Как не помянуть Муратова, рабочего-металлиста и вместе с тем псевдоцыганского певца. Я не знаю, что за металлургист
[925] в нем скрывался, но в своем лжецыганском жанре это был первый сорт. Голос у него был вкрадчивый, выразительный, то с лукавством, то с нежностью, и слушали его все с удовольствием, даже те, кто на воле не переносил цыганщины. Как было не поддаться очарованию в теплый солнечный осенний вечер, когда с особой силой чувствовалось одиночество, и мысли направлялись к родному очагу, к родному присутствию? Даже лагерные немцы сходились и, вероятно, тоже ощущали по-своему оторванность от всего, что близко и дорого, а Муратов под аккомпанемент гитары пел и пел раздирательные романсы.
Я встретился с Муратовым уже после освобождения Франции. Мы с ним были делегированы от компьенцев на какое-то собрание представителей русских организаций. После собрания я решил пойти домой пешком, а он отправился проводить меня, и вот наш разговор:
Я: Где же вы жили после вашего освобождения из лагеря?

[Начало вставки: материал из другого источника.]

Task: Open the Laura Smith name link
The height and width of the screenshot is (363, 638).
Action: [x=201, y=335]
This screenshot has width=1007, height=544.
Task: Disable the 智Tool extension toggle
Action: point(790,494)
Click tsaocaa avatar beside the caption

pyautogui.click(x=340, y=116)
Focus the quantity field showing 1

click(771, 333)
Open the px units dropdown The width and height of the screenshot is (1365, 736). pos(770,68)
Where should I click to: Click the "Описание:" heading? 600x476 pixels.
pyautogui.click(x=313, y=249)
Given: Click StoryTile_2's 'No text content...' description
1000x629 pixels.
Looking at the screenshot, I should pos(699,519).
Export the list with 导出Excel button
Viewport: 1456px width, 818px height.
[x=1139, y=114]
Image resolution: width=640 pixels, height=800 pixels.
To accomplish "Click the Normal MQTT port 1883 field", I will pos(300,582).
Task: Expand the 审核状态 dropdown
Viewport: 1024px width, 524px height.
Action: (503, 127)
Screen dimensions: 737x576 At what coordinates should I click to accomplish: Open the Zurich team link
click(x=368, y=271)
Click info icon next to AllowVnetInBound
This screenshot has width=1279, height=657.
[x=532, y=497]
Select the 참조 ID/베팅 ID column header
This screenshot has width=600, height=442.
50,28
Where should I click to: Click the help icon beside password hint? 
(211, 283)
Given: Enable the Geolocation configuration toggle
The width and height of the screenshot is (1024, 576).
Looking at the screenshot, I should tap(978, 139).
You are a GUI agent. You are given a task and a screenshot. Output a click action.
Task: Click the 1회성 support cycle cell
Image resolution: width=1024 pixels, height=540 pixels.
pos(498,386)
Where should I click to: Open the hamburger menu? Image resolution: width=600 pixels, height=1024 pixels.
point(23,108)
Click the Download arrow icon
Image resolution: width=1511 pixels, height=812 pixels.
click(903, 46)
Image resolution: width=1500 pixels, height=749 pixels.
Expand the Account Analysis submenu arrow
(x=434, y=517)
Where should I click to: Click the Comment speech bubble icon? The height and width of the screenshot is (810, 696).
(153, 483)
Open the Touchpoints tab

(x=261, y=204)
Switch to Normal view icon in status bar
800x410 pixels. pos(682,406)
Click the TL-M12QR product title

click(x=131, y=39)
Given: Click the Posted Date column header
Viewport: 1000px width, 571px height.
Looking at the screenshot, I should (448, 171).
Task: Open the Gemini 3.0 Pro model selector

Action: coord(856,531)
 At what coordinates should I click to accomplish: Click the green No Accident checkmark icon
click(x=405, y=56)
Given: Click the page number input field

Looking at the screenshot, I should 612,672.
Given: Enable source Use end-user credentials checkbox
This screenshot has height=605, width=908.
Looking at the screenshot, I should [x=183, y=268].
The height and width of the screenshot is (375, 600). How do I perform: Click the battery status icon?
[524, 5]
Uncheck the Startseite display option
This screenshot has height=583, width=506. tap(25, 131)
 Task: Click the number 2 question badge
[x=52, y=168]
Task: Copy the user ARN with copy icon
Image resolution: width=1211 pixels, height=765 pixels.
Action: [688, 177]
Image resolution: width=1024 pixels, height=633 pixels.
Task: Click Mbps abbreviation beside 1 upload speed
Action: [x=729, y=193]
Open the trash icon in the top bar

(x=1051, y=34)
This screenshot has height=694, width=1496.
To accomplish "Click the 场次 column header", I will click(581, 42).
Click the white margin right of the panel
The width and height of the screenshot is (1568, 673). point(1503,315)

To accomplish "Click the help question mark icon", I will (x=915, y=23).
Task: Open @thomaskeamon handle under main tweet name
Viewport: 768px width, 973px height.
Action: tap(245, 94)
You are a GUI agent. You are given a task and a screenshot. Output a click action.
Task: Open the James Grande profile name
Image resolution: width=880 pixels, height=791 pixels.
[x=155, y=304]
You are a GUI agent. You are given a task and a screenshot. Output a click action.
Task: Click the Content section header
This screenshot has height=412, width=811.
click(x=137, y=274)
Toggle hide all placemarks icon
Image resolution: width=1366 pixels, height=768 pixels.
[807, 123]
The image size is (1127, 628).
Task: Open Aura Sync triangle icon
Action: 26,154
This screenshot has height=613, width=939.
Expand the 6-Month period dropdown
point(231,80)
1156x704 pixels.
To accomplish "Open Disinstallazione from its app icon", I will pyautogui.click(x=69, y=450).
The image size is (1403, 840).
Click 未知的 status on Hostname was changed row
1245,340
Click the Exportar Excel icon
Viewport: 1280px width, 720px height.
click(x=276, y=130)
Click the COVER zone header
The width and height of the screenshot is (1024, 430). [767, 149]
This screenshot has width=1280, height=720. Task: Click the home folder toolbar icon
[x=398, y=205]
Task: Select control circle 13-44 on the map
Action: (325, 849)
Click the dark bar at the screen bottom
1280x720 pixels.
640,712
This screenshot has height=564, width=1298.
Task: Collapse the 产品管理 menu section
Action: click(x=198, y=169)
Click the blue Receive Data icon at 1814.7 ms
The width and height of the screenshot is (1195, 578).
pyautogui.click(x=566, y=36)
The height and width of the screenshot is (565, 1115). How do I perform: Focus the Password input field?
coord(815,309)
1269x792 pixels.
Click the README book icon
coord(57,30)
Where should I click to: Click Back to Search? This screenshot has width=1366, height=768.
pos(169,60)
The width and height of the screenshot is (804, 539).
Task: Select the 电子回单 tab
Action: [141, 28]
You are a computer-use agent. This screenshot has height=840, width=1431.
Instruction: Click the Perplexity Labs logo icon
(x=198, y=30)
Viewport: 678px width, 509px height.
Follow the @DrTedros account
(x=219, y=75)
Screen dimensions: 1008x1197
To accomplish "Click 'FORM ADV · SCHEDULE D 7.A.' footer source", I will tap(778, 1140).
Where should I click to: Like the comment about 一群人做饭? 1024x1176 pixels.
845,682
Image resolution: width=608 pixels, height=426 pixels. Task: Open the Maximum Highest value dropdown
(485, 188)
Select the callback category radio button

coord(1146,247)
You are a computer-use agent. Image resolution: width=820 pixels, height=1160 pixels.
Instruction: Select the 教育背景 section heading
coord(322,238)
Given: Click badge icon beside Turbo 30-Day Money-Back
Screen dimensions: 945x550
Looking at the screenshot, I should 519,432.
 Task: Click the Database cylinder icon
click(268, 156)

Он: Немцы отправили меня в Германию на работу.
Я: Как, почему, на какую работу?
Он: Я подписал обязательство поехать в Германию.
Я: Когда же?
Он: При освобождении из лагеря.
Я: Как, с вас брали такое обязательство? Ни от меня, ни от всех, кого я знаю, ничего подобного не требовали.
Он: Не знаю, как это случилось, но я подписал такую бумажку и поехал.
Я: Где же вы жили там, в лагере или как вольный рабочий?
Он: Зачем же в лагере? Конечно, как вольный рабочий.